The Lundin-Snider Seminar series
Climate change mitigation will require a significant decrease in the CO2 emissions associated with transport and energy generation and more. However, the metal and mineral requirements for this transition are often neglected when developing plans and policy around combating climate change. In reality, moving to a low-CO2 future will require significant (in some cases >500%) increases in production of key minerals and metals beyond the record levels of production the mining industry has already achieved, even if we can also increase the recycling of these commodities. A number of these metals and minerals are already generally considered critical, meaning that they are subject to significant supply chain risk. It is likely that the increases in demand as a result of the transition to low- and zero-CO2 energy generation, storage and transport and the associated upgrades needed to grid and other infrastructure will be the main drivers of the minerals industry for decades to come. Secondary sources of the metals and minerals required for the energy transition, such as mine waste and tailings, also need to be assessed, and mining operations need to consider how they can move towards carbon neutral operations.
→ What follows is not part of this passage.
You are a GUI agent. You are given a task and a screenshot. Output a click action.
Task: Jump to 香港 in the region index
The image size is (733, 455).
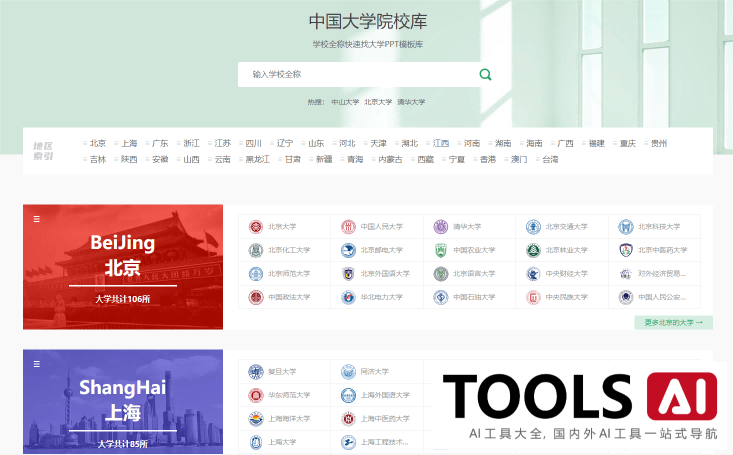[x=486, y=159]
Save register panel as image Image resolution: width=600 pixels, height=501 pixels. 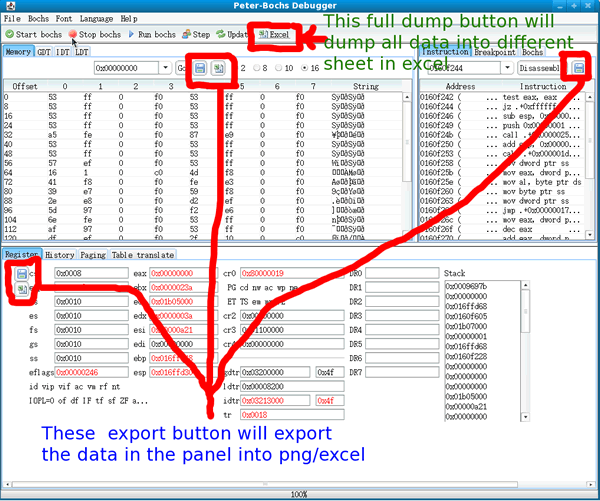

This presentation will outline the mineral requirements for a low CO2 future, why meaningful climate change mitigation will necessarily rely on the raw materials supplied by the minerals industry, and the implications of this for the future of mining and mineral and metal extraction.
Simon Jowitt is currently a tenured Associate Professor of Economic Geology at the University of Nevada, Las Vegas, Nevada, USA. He has a BSc (Hons) degree in Geology from the University of Edinburgh, an MSc in Mining Geology from the Camborne School of Mines, and a PhD from the University of Leicester, all in the UK. Simon also spent eight years at Monash University in Melbourne, Australia, initially as a three year postdoctoral research fellow working with Anglo American before moving to his current position at UNLV. His research focuses on the use of geochemistry to unravel geological processes in a variety of settings with direct application to understanding not only mineralizing systems but also igneous petrology, mineral exploration, global tectonics and the links between magmatism and metallogeny. He has also undertaken extensive research on mineral economics, global metal resources and the security of supply of the critical elements, and the “economic” side of economic geology, as demonstrated by a number of recent publications on global base, precious, and critical metal and mineral resources and the impact of COVID-19 on the global minerals industry. Simon also studies the environmental impact of mining and the potential uses of mining and other wastes for metal production and CO2 sequestration. He has published more than 95 scientific papers and peer-reviewed book chapters since 2010, is currently the Vice-President for Student Affairs for the Society of Economic Geologists (SEG) and was awarded the SEG’s Waldemar Lindgren Award in 2014.